Re: How much camera before diminishing returns

#4 Post by PeteM » Mon Apr 22, 2019 11:45 pm

One possibility is to consider what screen will be using for live viewing with your kids. Let's say it has 3 megapixels. Then, a 3-5 megapixel USB or HDMI camera - or an adapter for an even higher resolution phone or tablet camera will set an affordable baseline (and be usable for rough handling by your kids). You can easily test both your trinocular port and one of the binocular ports. Image quality should usually be the same either way.

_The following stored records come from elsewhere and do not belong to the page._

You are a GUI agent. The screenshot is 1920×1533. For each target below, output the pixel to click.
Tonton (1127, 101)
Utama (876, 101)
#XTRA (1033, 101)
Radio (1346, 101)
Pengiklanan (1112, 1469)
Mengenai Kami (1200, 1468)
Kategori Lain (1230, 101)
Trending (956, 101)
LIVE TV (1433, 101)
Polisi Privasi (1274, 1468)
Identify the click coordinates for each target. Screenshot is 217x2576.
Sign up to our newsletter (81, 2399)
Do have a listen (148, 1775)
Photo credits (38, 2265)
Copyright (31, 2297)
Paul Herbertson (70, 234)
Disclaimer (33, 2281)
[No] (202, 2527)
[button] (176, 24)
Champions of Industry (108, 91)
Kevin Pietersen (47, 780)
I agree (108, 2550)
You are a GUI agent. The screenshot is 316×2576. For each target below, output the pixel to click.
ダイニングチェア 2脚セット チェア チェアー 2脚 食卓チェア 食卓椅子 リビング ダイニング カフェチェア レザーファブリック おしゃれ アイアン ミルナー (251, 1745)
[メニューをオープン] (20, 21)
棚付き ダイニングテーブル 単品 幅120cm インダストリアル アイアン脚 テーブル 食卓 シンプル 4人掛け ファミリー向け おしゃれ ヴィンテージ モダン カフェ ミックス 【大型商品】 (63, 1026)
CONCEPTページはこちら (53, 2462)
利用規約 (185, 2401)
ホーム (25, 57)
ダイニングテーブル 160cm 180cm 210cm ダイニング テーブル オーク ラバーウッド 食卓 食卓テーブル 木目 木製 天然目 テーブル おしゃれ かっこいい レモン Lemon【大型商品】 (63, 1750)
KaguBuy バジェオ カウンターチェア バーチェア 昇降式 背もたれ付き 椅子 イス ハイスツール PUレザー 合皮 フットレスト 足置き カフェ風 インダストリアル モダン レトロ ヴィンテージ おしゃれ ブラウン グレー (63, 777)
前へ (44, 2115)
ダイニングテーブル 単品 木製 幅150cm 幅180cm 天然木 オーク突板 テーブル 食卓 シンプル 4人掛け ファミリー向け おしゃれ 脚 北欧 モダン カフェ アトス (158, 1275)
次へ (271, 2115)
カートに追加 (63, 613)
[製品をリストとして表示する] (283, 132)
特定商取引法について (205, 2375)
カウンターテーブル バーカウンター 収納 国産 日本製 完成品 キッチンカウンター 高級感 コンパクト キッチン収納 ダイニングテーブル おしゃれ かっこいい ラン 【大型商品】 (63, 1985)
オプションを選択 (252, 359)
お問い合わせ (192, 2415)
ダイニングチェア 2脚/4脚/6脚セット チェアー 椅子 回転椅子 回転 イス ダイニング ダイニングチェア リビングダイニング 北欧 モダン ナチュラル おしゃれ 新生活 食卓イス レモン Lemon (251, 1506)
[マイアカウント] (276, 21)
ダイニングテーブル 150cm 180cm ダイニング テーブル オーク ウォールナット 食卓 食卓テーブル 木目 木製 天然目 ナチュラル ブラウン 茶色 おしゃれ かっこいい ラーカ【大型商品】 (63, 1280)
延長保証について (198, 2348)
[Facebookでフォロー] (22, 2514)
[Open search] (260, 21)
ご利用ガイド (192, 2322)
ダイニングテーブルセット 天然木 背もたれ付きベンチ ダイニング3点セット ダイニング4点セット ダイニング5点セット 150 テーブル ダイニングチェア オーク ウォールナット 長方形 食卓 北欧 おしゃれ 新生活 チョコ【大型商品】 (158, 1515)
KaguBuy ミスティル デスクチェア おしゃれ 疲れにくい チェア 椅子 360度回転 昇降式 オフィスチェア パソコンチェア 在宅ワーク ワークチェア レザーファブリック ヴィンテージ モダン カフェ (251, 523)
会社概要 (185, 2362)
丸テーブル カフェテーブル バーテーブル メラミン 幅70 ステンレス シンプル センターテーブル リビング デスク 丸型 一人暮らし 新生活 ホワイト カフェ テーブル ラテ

Even with one of these sub-$100 approaches (USB,HDMI, cell phone or tablet holder) you should have very good pictures - at least on the display. Movies of protists are also cool and for that you'll want a fairly fast frame rate (USB-3, HDMI, or most cell phones).

If the photos are not at least as good (as the cheap options) with your DSLR camera, the setup (or remotely possibly the new scope) is likely somehow wrong. You should expect to see a bit greater resolution (not a big deal for many microscope photos), better contrast, better color, less noise etc. from your DSLR.

Other than moving from something like a 2/3rd frame DSLR to full frame DSLR you might not notice an optical difference. However, having something like a live view mode with no shutter vibration can make a big difference - especially if a camera is attached rather than hovering above a stereo trinocular or binocular tube. Not sure, your newer Rebel may already have something like that.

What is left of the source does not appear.